== Instruction ==
Could you switch "Image resolution" to "Screen resolution" in the lines from the first one up to and including the line with "Looking at the screenshot, I should [834, 15].", keeping everything else unchanged?

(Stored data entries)
____________________
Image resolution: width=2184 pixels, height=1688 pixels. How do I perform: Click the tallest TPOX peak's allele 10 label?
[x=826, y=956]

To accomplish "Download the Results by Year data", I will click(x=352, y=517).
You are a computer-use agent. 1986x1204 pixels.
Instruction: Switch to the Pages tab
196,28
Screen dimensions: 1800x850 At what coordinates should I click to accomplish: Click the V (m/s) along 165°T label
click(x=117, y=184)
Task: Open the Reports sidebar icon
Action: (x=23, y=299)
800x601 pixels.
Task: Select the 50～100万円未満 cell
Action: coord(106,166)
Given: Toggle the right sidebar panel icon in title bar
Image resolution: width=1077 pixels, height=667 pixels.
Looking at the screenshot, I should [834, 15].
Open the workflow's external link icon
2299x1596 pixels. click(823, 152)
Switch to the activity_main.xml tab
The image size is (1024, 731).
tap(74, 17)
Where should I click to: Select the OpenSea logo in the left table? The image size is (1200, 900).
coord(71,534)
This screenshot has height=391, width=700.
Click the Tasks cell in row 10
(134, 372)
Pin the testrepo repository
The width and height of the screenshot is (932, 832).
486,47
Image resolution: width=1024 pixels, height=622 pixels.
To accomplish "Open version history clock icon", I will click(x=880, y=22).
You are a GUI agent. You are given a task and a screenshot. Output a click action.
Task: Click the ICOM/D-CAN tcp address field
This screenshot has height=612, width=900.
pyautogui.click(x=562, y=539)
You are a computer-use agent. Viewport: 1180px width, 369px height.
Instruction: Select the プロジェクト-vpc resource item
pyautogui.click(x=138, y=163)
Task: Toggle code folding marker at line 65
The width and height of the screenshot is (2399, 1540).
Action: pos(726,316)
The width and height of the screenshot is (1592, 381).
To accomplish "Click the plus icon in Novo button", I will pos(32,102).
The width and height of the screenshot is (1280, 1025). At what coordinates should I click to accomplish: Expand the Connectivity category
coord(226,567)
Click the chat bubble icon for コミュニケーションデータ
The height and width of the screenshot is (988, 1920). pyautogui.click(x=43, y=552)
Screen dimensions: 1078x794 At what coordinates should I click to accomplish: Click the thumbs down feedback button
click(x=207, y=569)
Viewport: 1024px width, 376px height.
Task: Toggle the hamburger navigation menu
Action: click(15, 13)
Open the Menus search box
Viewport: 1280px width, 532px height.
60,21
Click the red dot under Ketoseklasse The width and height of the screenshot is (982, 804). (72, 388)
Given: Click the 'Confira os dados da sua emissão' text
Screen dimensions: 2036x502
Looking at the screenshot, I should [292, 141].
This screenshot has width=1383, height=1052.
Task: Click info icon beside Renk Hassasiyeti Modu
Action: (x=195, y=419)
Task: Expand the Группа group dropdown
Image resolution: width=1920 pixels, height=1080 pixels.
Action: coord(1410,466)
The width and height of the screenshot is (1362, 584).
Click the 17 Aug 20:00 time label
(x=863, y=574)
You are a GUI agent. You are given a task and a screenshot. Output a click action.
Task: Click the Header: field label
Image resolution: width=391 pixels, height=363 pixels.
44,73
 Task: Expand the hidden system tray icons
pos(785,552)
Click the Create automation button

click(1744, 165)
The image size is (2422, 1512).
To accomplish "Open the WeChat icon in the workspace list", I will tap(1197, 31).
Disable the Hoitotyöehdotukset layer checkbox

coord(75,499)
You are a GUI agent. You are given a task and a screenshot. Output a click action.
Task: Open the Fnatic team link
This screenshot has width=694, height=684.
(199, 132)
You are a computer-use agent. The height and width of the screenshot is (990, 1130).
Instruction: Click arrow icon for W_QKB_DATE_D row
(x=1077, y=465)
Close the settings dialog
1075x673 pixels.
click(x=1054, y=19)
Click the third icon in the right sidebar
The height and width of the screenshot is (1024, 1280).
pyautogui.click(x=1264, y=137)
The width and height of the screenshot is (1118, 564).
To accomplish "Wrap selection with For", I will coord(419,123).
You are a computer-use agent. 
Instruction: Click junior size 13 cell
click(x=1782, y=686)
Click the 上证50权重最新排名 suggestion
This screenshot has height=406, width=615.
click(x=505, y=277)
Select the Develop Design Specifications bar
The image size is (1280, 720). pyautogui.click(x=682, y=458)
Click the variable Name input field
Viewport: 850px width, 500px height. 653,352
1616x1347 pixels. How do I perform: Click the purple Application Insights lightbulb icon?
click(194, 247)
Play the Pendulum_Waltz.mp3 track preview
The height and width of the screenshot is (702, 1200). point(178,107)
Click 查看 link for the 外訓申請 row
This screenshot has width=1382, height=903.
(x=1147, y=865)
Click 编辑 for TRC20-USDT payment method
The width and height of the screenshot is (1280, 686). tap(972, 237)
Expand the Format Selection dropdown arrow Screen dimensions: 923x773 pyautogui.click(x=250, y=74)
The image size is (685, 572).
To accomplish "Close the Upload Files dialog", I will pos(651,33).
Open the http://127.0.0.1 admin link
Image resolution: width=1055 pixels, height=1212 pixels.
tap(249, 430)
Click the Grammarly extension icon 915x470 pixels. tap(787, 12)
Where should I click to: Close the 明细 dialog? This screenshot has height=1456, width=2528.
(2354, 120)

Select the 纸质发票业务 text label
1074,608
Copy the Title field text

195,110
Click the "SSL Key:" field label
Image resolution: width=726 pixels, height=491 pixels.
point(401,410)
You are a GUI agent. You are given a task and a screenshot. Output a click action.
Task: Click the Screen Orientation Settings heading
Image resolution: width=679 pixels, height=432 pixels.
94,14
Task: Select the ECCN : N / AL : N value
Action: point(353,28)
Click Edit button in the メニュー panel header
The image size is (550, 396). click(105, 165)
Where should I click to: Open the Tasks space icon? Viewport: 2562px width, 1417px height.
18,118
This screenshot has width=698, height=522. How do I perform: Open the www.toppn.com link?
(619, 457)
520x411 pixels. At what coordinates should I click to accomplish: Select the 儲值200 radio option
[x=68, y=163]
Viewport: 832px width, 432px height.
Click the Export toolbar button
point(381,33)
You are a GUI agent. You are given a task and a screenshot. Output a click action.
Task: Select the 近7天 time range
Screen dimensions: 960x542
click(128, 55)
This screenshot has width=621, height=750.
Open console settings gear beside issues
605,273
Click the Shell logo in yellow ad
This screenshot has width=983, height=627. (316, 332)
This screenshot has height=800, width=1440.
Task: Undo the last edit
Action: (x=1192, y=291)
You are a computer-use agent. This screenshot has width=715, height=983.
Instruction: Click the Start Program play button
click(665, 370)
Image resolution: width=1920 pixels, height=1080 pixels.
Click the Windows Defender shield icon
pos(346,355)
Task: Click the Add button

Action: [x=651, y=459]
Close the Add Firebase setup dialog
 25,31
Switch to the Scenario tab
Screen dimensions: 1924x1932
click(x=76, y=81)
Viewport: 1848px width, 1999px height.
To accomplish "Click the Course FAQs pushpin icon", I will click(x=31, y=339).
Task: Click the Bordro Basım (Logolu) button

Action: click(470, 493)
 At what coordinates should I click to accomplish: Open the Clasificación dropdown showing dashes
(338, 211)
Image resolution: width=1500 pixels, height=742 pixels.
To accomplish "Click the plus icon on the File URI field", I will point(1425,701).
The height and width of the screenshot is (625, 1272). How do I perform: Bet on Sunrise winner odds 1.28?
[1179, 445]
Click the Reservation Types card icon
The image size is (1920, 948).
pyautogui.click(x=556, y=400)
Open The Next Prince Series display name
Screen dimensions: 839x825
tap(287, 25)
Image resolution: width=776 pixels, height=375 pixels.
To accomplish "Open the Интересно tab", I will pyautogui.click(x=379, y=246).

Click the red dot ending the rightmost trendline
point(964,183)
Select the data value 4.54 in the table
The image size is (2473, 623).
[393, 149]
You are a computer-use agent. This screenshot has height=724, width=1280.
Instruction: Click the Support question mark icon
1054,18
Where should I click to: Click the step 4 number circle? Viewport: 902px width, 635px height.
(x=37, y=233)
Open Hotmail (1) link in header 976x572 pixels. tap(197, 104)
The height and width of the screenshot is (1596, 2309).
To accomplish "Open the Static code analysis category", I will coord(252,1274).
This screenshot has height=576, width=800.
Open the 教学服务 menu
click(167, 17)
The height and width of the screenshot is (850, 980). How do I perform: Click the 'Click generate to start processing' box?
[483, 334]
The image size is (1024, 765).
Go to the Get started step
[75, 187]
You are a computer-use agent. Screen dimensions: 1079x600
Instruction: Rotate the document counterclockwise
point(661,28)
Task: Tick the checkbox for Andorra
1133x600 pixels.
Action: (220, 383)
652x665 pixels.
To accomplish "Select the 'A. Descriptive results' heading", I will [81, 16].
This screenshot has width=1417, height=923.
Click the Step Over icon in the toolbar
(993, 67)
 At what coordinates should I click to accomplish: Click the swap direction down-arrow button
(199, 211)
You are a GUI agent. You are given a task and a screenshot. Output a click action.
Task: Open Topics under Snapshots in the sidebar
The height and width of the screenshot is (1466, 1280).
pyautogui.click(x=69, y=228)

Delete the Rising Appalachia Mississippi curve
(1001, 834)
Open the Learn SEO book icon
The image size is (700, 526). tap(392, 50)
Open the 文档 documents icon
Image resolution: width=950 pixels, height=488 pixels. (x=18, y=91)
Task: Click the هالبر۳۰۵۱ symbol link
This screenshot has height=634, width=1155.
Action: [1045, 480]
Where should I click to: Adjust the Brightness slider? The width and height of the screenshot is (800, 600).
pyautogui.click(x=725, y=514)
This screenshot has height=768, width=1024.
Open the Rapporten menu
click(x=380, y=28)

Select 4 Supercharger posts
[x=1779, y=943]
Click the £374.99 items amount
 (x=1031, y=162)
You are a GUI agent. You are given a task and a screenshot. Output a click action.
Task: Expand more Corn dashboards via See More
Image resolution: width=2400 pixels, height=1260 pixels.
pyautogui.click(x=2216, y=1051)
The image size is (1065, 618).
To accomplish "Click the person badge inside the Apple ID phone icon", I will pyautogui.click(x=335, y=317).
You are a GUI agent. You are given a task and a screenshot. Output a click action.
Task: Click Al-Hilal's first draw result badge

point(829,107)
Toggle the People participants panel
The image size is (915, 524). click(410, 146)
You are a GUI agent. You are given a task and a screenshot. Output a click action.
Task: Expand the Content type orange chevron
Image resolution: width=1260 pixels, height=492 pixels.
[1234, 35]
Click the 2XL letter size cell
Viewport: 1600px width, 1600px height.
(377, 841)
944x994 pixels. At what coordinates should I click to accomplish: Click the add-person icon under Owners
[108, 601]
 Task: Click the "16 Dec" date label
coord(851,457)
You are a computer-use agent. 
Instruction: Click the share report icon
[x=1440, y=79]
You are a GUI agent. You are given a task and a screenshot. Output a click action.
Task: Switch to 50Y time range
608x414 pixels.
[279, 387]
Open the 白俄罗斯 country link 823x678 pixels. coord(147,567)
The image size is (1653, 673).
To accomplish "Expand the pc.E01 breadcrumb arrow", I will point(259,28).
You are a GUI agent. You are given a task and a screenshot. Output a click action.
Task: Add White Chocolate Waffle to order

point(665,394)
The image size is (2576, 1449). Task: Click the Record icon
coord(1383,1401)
____________________
== Complete response ==
Screen resolution: width=2184 pixels, height=1688 pixels. How do I perform: Click the tallest TPOX peak's allele 10 label?
[x=826, y=956]

To accomplish "Download the Results by Year data", I will click(x=352, y=517).
You are a computer-use agent. 1986x1204 pixels.
Instruction: Switch to the Pages tab
196,28
Screen dimensions: 1800x850 At what coordinates should I click to accomplish: Click the V (m/s) along 165°T label
click(x=117, y=184)
Task: Open the Reports sidebar icon
Action: (x=23, y=299)
800x601 pixels.
Task: Select the 50～100万円未満 cell
Action: coord(106,166)
Given: Toggle the right sidebar panel icon in title bar
Screen resolution: width=1077 pixels, height=667 pixels.
Looking at the screenshot, I should [834, 15].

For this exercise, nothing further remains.